I shook my head. “I know a lot of things, including the fact that I should not have unrestricted access to chocolate at night, but I don’t know that. I’ve heard of Canarvon, but never been there, and it’s not on any of the maps I’ve seen. I have no idea where Borokia is.”

“You’ve been to Gloraria, I take it?” she asked.

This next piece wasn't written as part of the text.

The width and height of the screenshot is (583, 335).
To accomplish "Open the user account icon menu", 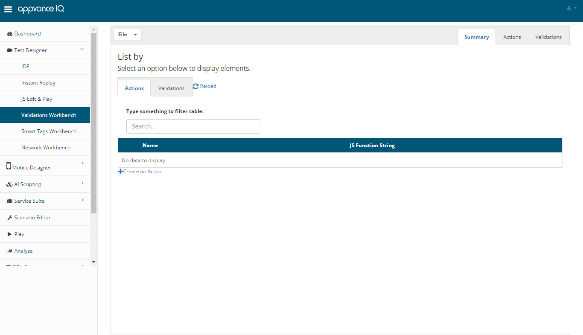I will [x=571, y=8].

A rush of memories trampled me like a doughty dwarven fire brigade. I’d been young, especially by elven standards, and the memories were more scenes and fragments than wholly formed recollections, but I remembered the most vividly green trees I’d ever seen, ethereal music that I felt as much as heard, the most delicious roast dryad, and one old elf who thought it was funny to pretend to be an orc saying racist things about elves. (I’m kidding, by the way—the roast dryad was terrible; they’re small, tough, and bitter…sort of like a member of a doughty dwarven fire brigade.) “Once,” I said at last, “a long time ago. But, that doesn’t help me figure out how far it is from somewhere I’ve never heard of.”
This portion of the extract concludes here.